About this task:
If a line comes after the one containing "Open the WidgetStatePropertyAll", leave it out; copy every line before it, and that line too, exactly as written, starting from the first line of the entries.

Dataset entries
-- Opening Marker --
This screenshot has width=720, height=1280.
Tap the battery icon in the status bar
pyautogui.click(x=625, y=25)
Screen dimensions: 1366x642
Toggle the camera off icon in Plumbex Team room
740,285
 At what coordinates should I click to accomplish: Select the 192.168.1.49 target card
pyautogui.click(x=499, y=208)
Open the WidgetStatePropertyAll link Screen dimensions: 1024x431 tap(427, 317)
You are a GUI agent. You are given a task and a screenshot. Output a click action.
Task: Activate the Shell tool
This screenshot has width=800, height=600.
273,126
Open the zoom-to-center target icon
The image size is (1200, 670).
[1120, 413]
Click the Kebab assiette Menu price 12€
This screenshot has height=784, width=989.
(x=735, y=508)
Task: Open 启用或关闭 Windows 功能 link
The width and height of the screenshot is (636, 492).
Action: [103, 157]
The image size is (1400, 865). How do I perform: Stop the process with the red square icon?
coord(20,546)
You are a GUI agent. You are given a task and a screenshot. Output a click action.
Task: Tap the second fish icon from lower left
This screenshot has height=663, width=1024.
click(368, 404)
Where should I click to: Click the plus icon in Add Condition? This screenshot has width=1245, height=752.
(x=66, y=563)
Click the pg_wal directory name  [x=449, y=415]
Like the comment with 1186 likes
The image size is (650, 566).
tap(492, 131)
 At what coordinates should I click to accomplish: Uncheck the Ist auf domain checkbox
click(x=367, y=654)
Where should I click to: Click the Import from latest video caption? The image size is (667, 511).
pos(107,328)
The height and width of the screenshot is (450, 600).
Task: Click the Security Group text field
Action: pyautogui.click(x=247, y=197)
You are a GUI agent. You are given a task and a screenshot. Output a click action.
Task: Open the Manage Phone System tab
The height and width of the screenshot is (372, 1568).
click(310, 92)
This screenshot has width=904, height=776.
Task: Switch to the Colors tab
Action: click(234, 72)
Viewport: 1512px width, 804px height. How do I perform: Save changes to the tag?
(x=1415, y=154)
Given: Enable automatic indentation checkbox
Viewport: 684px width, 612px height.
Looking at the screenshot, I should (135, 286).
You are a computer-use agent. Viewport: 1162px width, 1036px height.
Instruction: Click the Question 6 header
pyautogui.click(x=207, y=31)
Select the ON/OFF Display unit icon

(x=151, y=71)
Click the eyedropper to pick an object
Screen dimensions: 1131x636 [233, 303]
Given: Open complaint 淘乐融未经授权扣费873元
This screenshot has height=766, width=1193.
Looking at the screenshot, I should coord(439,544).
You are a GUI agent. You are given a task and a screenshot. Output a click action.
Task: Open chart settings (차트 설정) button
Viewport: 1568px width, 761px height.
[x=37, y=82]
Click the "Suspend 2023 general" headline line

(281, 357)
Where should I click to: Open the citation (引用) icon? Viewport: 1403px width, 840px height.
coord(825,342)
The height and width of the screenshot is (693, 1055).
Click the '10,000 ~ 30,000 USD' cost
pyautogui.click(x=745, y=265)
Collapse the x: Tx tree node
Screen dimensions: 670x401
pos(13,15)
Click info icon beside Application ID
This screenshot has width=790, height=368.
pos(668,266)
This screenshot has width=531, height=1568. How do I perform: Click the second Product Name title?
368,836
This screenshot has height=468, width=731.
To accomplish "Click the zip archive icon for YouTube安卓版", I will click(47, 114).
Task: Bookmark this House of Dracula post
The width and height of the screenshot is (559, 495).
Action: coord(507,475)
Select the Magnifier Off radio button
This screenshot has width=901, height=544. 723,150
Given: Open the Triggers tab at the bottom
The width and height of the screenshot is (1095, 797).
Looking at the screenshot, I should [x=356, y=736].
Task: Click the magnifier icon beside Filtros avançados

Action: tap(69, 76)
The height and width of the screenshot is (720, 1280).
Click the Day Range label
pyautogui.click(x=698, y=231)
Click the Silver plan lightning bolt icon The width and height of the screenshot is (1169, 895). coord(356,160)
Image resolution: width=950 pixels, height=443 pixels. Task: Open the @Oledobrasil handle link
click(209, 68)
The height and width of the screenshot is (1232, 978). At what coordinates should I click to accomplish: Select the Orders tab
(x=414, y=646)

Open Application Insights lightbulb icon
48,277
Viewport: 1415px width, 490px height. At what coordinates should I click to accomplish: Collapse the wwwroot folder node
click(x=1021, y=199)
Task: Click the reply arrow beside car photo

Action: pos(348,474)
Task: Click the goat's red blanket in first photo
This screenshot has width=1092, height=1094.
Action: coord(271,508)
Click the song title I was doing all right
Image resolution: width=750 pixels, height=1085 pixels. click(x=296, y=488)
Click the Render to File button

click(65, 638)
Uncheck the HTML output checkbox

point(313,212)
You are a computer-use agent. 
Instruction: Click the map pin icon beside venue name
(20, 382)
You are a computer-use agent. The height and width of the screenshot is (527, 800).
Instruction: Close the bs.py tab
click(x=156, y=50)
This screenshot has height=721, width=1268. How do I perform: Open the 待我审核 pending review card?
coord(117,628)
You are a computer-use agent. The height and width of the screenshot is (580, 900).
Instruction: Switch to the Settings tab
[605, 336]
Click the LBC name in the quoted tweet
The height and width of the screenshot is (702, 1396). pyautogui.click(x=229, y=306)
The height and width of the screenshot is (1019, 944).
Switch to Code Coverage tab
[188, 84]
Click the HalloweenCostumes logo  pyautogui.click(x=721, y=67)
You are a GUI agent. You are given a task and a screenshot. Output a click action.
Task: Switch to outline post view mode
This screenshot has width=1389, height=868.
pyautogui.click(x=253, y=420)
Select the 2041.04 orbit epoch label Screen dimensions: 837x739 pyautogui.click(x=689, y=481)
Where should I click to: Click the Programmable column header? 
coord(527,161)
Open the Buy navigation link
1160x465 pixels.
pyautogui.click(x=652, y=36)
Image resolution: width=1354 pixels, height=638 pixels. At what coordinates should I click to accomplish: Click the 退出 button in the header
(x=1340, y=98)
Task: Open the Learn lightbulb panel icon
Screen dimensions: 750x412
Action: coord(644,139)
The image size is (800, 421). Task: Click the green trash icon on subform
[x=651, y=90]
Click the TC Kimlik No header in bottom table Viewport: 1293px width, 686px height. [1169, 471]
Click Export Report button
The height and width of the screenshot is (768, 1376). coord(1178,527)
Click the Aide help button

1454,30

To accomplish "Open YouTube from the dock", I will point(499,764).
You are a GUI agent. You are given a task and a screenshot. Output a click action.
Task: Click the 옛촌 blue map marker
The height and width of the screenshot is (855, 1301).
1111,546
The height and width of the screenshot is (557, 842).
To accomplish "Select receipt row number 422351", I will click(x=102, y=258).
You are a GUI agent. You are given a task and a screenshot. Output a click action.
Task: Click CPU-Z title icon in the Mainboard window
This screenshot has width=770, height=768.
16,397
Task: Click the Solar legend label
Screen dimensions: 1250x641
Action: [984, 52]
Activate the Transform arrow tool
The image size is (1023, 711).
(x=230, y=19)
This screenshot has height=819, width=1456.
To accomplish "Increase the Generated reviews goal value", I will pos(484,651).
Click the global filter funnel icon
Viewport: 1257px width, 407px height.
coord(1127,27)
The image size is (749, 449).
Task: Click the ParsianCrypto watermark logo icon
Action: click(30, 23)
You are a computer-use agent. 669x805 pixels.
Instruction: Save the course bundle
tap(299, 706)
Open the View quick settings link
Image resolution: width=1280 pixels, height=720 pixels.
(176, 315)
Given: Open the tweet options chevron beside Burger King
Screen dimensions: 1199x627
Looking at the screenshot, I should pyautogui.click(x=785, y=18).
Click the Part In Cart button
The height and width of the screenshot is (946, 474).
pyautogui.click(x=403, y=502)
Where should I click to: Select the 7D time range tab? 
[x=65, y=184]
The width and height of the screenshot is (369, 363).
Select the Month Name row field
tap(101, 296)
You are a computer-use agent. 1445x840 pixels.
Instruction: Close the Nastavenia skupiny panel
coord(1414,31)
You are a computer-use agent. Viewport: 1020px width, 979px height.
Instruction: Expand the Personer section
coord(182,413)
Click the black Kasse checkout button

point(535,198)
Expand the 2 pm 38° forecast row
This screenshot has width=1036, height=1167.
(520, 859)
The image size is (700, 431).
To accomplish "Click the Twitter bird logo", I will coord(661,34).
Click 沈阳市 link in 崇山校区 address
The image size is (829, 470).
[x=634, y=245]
-- Closing Marker --
Solution to the problem:
This screenshot has width=720, height=1280.
Tap the battery icon in the status bar
pyautogui.click(x=625, y=25)
Screen dimensions: 1366x642
Toggle the camera off icon in Plumbex Team room
740,285
 At what coordinates should I click to accomplish: Select the 192.168.1.49 target card
pyautogui.click(x=499, y=208)
Open the WidgetStatePropertyAll link Screen dimensions: 1024x431 tap(427, 317)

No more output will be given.